## [TEXT SHOWN]
# # #

File transfer¶
Two different concepts are involved in the storing of files in InvenioRDM. One is the backend, meaning the actual technology that is used to store a file. For example, the local file system or S3. The other concept is the origin , also known as method used to transport the files. There are three such defined methods.
- Local, which represents the files that are managed by the InvenioRDM instance, independently of the backend.
- Fetch, these are files that are not immediately managed by the instance as they need to be downloaded first. This means that they will eventually become local files.
- Multipart, these are files that are uploaded in parts. Users can upload parts in parallel or can retransmit each part if the upload fails, for example due to network errors. After upload, the parts are assembled into a single file and the file becomes a local file.
- Remote, these are represented by a reference to an external storage system. Since the files are not managed by the instance there is no possible way to guarantee their availability or integrity.
These types of transfer mechanisms are stored in the transfer.type
attribute of the file model, and
represented by a one character encoding:
Type | Representation |
---|---|
Local | L |
Fetch | F |
Multipart | M |
Remote | R |
Example of selecting transfer type on file creation:
POST /api/records/{id}/draft/files
Content-Type: application/json
[{
"key": "dataset.zip",
"transfer": {
"type": "F",
"url": "https://example.org/files/dataset.zip?token=<auth token>"
}
"metadata": {...}
}]
Local files (L)¶
Local files are managed as defined in the records and drafts reference section.
Files fetching (F)¶
During initialization, fetched files are created using the same protocol as local files.
Additionally you need to provide a transfer
object with type
and url
fields.
Parameters
Name | Type | Location | Description |
---|---|---|---|
type |
string | body | "F" |
url |
string | body | URL to fetch the file from |
The url
must be a URL, accessible from the server's network and resolving to a file
that can be fetched. No authentication mechanism (e.g. Authorization
header) is
supported for the request process, so any authentication has to be part of the URL itself
(e.g. a token passed in a query string).
Request
POST /api/records/{id}/draft/files HTTP/1.1
Content-Type: application/json
[
{
"key": "dataset.zip",
"transfer": {
"type": "F",
"url": "https://example.org/files/dataset.zip?token=<auth token>",
}
},
...

# # #

## [SUPPLIED INFORMATION]

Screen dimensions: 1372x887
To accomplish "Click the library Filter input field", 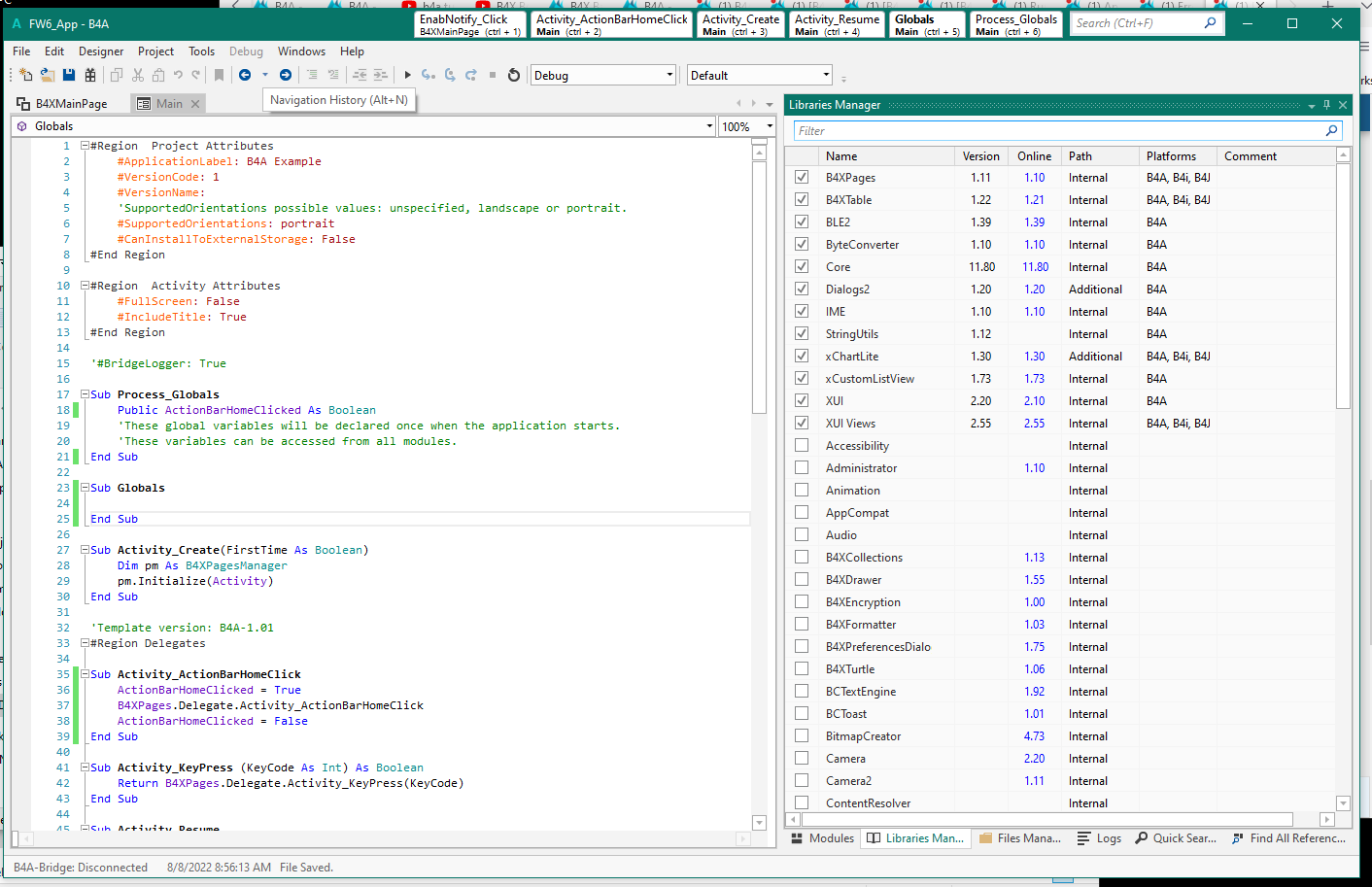I will tap(1059, 131).
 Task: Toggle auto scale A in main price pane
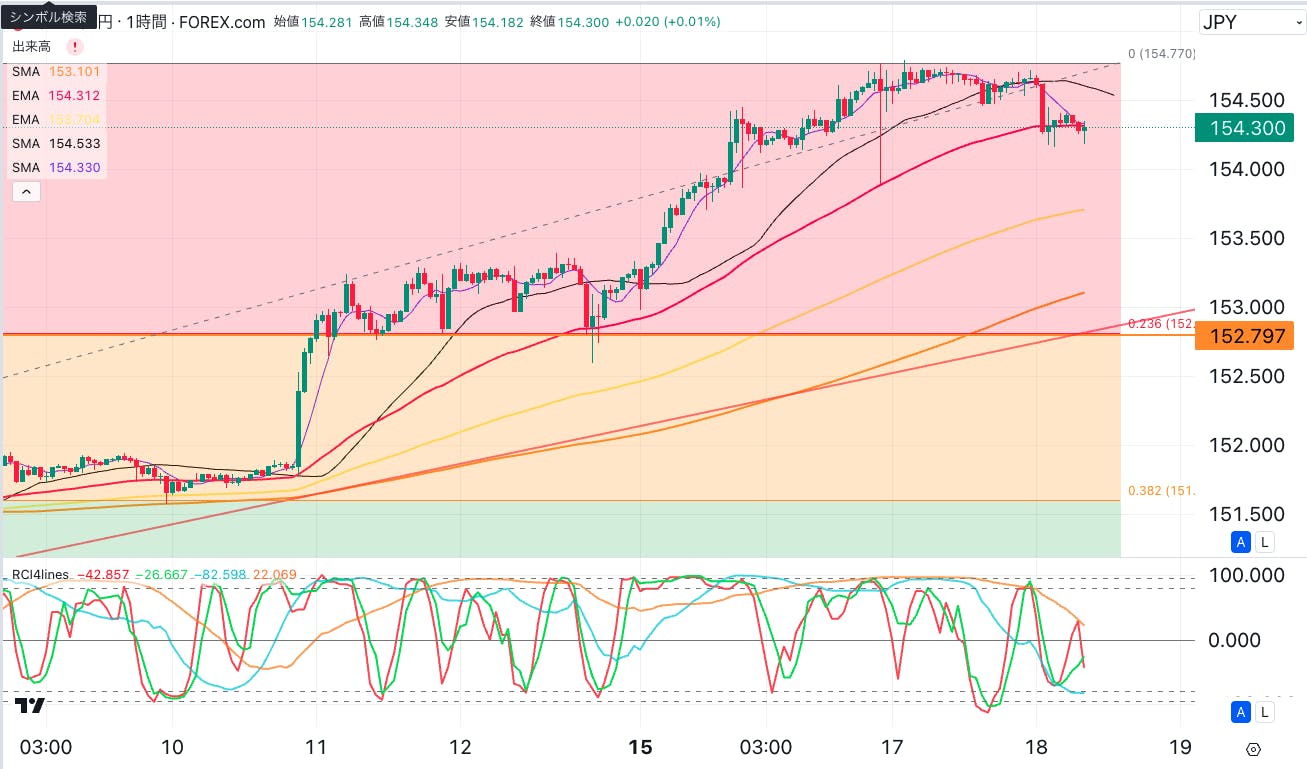tap(1241, 542)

# # #

## [JOBS]
A - Answer these about the InvenioRDM file transfer page, one line each:
(i) Which one-character code stands for Multipart?
(ii) Which attribute of the file model stores the transfer type?
(iii) Where must any authentication for a fetched file be placed?
B - Write the next part of the InvenioRDM file transfer page, picking up after its final line.

## [PER-TASK OUTPUTS]
A -
(i) M
(ii) transfer.type
(iii) In the URL itself, for example as a token passed in a query string.

B -
]
Response
HTTP/1.1 201 CREATED
Content-Type: application/json
{
"enabled": true,
"default_preview": null,
"order": [],
"entries": [
{
"key": "dataset.zip",
"updated": "2020-11-27 11:17:11.002624",
"created": "2020-11-27 11:17:10.998919",
"metadata": null,
"status": "pending",
"transfer": {
"type": "F",
},
"links": {
"content": "/api/records/{id}/draft/files/dataset.zip/content",
"self": "/api/records/{id}/draft/files/dataset.zip",
"commit": "/api/records/{id}/draft/files/dataset.zip/commit"
},
}
],
"links": {
"self": "/api/records/{id}/draft/files"
},
}
Note: The response does not contain the URL of the fetched file. This is intentional as the URL might contain sensitive information (e.g. a token) that should not be exposed to users.
At this point an asynchronous task will be launched and the file will be transported into
the InvenioRDM instance. Once the file transfer is completed, the status field will be
changed to completed
. At this point the transfer.type
of the files has also changed
to L
. The status can be checked using the files url (/api/records/{id}/draft/files
).
Note, until all the files have been transferred (i.e. their status is completed
) the
record cannot be published.
Moreover, while files are being transferred requests to the content
and commit
endpoints are not allowed (disabled).
Error handling¶
If the file fetching fails, the status of the file will be set to failed
and the error message will be stored in the transfer.error
field.
Security¶
By default file fetching will be refused. Files can only be fetched from a configurable
list of trusted domains, which can be configured in the invenio.cfg
file.
RECORDS_RESOURCES_FILES_ALLOWED_DOMAINS = [
"example.org",
"mystoragehosting.com",
]
As fetching large files from external sources can take a long time and may deplete the pool of workers, this type of file uploads are restricted to trusted users only. By default, only users with the superuser access can add this type of files.
You can change this behavior in your invenio.cfg
file:
from invenio_records_resources.services.files.generators import IfTransferType
from invenio_records_resources.services.files.transfer import FETCH_TRANSFER_TYPE
from invenio_administration.generators import Administration
class MyRepositoryPermissionPolicy(RDMRecordPermissionPolicy):
can_draft_create_files = RDMRecordPermissionPolicy.can_draft_transfer_files + [
IfTransferType(FETCH_TRANSFER_TYPE, Administration())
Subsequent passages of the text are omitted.